January in Your Garden

January in the Garden

Welcome 2024! A new year and always a time filled with possibilities and opportunities for new goals, insights and growth.

We hope you are starting this year with renewed energy and great ideas and we look forward to continue bringing life and style into your homes and gardens as we enter into the months ahead.

Getting back into it…

If you’ve been away on holiday, you might have returned to a very weedy garden and hopefully not too many plant casualties. Weed all beds thoroughly before the weeds go to seed and top up the mulch if needed.  Keep weeding throughout the month to stay on top of things.

Deadhead summer annuals, replace spent ones or fill gaps in beds with new seedlings that are not too ‘thirsty’ and will endure the heat.  Feed all annuals in beds, baskets and containers fortnightly with an organic liquid fertiliser.

Check rose bushes for signs of black spot, aphids, red spider mite and chafer beetles and spray fortnightly if needed. Fertilise with a balanced rose fertiliser and water deeply 3 times per week (about 15L per week), unless it rains sufficiently. Give rose bushes a light pruning this month to encourage another flush of flowers.

Fertilise the whole garden this month with organic 3:1:5 for flowering and fruiting plants and 5:1:5 or 6:3:4 for other foliage plants and lawns.

If you’re adding new plants to your garden, plant them early in the morning or in the late afternoon. Water thoroughly before and after planting.  It is best to wait until autumn to transplant existing shrubs and perennials.

Don’t mow the lawn too short – keeping the blades slightly longer will protect the roots against heat and dry winds. Fertilise lawn now with a balanced fertiliser like  2:3:2 to promote a well-developed root system, and continue to water twice a week, unless it rains.

Trim and shape unruly topiaries, evergreen hedges and standards.

Oh those pests…

Keep an eye out for lawn caterpillar, mole crickets or fungus in the lawn and treat if necessary.

Regularly check all plants for aphids, white fly and fungal disease and spray fortnightly with an organic pesticide. Put out snail pellets or traps.

Also, don’t let your guard down as far as lily borers go. They’re still very much out there. Spray affected plants with an organic caterpillar spray. Check out our in-store Plant Doctor section for all your plant treatment needs!

Ants are out in full force now. Take the necessary precautions to control them.

For more on treating common pests and diseases click |HERE|.

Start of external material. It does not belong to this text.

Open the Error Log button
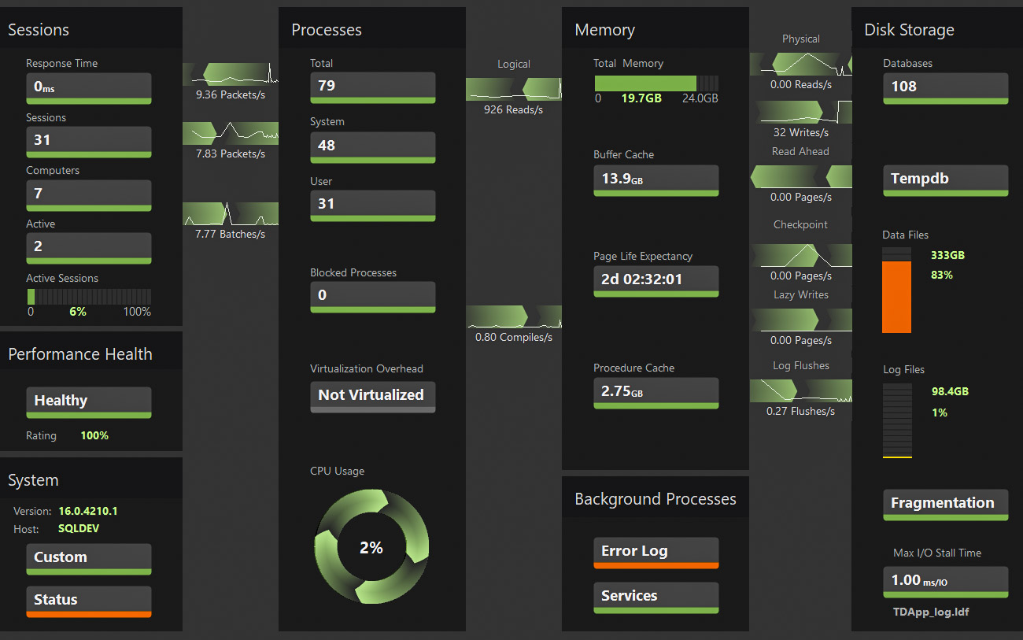The image size is (1023, 640). (x=656, y=552)
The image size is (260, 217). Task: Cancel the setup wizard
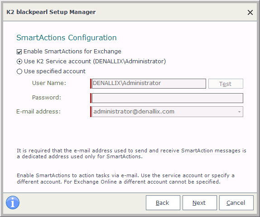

january in the garden lifestyle home nursery plant shop johannesburg gauteng rose flower fruit vegetables herb

Essential:  Watering

Water the garden preferably in the early morning or, if not possible, late afternoon (adhering to water restrictions for your area) and rather water deeply, less often than a quick sprinkling every day.  Water plants in pots and baskets every day. Our Guidelines to Watering can be found |HERE|.

Now is also the perfect time to take advantage of summer rainfall and invest in a rainwater tank to harvest our precious rainwater to be used throughout your home and garden, and to help save on your water bill!

Consider installing a drip irrigation system to more efficiently water your garden – enquire at Mica Lifestyle for more info.

Fruit & Veg

It’s piping hot out there and vegetables and herbs could take strain in the heat of the day.  Provide some relief by constructing a simple, portable structure from stakes or plastic pipe and 40 – 50% shade cloth, that can be moved around where needed to protect more sun-sensitive plants like lettuce, brinjal, peppers and most herbs. Find a complete Edibles Guide |HERE|

Give all vegetables and herbs a quick boost with a liquid fertiliser and follow up with an organic, slow release fertiliser like 6:3:4, which should last them through the rest of the season. Water well and top up the mulch layer around plants if necessary.

Harvest potatoes planted in early spring when all the leaves have died down.  A second batch of seed potatoes can be planted now for early winter harvesting.

Harvest all vegetables regularly to promote production.

Make a final planting of tomato seedlings. You can also still plant seedlings of beans, sweet corn, leeks, cucumber and zucchini if you provide protection from the hot sun.

Plant a variety of loose-leaf lettuces in a semi-shade position or amongst taller veg like Swiss chard or runner beans.

Remove all spent or diseased vegetables and plant a green manure in beds that are lying fallow to enrich the soil in preparation for the cooler weather crops of autumn and winter. Look out for seeds for the cooler seasons on the shelves at Lifestyle. Cabbage, cauliflower and Brussel sprouts can be sown now in sowing trays. We have a great How – To video showing you just how to sow seeds – click on the link below!

Have fun with the kids and plant some sunflower seeds in the vegetable patch.  They will pop up in no time and they grow fast and very tall – just the kind of thing kids like. Birds will also love it when the flowers go to seed.

If necessary, thin out the fruit on citrus trees and water trees twice a week if rain is insufficient.

Continue spraying or putting out bait against fruit fly.  Collect fallen fruit around fruit trees and dispose of it in the refuse to prevent fruit flies from breeding.